[cap-talk] Cap vs. cap + password - recap, Internet cafe
Jed at Webstart
donnelley1 at webstart.com
Fri Dec 2 22:42:33 EST 2005
At 07:22 PM 12/2/2005, Sandro Magi wrote:
>Jed at Webstart wrote:
>>At 05:43 PM 11/30/2005, Sandro Magi wrote:
>>
>>>I'm referring to one of my first suggested solutions: placing Portable
>>>Firefox on a USB key and simply using that browser on the third-party
>>>computer.
>>>
>>>http://johnhaller.com/jh/mozilla/portable_firefox/
>>>
>>>If you can use key storage, then this seems attractive to carry your
>>>YURLs and access them.
>>
>>Perhaps, but of course there is no real additional security there.

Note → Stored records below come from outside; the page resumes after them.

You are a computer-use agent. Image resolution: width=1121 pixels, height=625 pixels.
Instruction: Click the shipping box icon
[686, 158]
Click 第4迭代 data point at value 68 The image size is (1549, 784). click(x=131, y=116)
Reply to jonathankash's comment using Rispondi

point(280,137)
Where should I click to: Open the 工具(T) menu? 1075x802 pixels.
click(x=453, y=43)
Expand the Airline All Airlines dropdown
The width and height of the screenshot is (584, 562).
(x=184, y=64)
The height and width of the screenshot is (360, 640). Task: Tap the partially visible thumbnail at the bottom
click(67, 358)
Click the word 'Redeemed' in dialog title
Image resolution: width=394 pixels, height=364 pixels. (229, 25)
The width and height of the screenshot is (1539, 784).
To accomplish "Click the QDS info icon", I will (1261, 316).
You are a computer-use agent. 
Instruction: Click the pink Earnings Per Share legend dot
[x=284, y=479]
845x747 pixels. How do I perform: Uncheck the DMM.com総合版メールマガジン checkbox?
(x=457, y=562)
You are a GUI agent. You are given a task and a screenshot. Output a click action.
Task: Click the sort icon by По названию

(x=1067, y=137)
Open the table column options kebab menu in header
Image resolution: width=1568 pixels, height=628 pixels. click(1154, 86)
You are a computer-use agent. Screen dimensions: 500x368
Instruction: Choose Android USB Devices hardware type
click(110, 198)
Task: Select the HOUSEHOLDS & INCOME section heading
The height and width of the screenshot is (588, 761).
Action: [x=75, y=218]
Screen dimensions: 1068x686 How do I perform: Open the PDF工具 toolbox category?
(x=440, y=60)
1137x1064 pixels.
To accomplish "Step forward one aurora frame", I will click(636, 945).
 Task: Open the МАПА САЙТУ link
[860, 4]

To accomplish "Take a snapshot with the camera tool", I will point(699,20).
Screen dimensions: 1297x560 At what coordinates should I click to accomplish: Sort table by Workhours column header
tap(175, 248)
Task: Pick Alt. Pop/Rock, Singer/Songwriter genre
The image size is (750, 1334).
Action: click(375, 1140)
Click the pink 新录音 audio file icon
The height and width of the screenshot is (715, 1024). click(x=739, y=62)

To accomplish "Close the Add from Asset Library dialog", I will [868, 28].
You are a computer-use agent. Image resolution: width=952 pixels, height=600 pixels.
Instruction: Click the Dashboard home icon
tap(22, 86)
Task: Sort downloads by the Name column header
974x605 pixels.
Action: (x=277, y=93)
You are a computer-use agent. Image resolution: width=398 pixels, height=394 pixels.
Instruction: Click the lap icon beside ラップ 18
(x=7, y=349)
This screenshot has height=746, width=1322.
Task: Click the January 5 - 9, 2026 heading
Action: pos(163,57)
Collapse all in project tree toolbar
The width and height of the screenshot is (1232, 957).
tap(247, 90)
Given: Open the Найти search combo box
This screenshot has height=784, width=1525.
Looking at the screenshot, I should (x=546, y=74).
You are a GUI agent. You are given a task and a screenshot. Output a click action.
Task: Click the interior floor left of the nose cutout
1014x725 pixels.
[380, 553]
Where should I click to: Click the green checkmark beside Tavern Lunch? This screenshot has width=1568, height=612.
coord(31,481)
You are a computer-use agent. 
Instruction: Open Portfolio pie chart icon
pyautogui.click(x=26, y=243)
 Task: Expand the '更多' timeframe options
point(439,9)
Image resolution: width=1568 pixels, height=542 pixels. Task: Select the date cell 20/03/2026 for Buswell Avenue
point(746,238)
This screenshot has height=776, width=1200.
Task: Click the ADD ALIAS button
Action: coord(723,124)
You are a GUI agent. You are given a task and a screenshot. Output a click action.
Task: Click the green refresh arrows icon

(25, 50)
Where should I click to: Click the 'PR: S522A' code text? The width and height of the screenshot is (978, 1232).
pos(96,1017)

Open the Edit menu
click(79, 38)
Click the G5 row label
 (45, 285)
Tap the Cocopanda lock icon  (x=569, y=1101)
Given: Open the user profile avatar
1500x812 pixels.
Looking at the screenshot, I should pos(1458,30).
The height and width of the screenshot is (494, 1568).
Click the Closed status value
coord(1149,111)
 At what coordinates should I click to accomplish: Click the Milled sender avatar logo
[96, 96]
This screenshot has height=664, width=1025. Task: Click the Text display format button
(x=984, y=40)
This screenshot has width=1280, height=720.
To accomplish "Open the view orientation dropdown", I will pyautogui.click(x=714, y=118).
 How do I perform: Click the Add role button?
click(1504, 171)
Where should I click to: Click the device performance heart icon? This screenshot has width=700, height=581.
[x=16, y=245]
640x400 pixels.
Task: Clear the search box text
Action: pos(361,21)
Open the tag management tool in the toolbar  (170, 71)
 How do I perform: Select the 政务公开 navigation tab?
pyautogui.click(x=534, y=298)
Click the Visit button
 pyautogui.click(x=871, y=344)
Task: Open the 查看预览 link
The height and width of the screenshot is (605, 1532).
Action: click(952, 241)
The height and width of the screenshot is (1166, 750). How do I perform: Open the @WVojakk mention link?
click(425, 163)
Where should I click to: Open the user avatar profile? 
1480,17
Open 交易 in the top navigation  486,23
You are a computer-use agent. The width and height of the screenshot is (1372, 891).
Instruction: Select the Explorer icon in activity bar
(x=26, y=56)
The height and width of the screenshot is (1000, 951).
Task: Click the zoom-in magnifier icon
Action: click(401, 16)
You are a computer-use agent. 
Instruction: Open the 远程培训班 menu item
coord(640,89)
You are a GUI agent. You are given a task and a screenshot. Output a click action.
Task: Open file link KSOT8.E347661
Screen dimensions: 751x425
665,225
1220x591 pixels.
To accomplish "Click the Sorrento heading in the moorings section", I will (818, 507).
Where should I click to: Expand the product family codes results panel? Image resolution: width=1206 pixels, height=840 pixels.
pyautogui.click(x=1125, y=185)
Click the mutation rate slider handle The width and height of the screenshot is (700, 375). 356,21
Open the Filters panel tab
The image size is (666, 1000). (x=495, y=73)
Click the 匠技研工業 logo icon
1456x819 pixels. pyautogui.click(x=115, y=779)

>>When the browser runs it has access to all the data, capabilities,
>>whatever. To get even POLA protection when running on a third-party
>>computer you need to insure that no software running in the computer
>>system ever gets access to any capabilities beyond those which
>>you explicitly share with it - e.g. as I suggested earlier by individually
>>granting full and proxied (destroyed after the session) capabilities near
>>the end of:
>>http://eros.cs.jhu.edu/pipermail/cap-talk/2005-November/004362.html
>
>
>Oh yes, your scheme is certainly far more secure. In my original
>proposal I even acknowledged that the solution was only good enough
>to the extent that the 3rd party computer was not malicious, which
>is all I was trying to achieve. I was merely proposing something
>that I could see implemented immediately with effectively no effort,
>and which would simply prevent accidental disclosure as in my
>original scenario.
>
>Without trusted hardware with a trusted interface, it's not possible
>to protect oneself against the computer's owner. Was there some
>display on the USB device for the "challenge" in your idea?
Yes.
>I wasn't clear on that part. I think that's the only way to make it
>truly safe.
Even then I think there are substantial technical challenges. I
think what you essentially have to do is to treat your hardware token
like your actual computer and use it to grant just needed
capabilities to the untrusted third party computer. Those
capabilities can either be
1. Available on the hardware "token" - in which case you can just
ask it to grant permanent or revokable access to them to the
untrusted computer.
or
2. Only available elsewhere, in which case you have to set up a
secure channel through the untrusted computer (just use it like an
untrusted network) to some system where you can pull down additional
capabilities to your hardware token.
In any case I believe you have to explicitly identify any capability
that you want to grant to the untrusted system.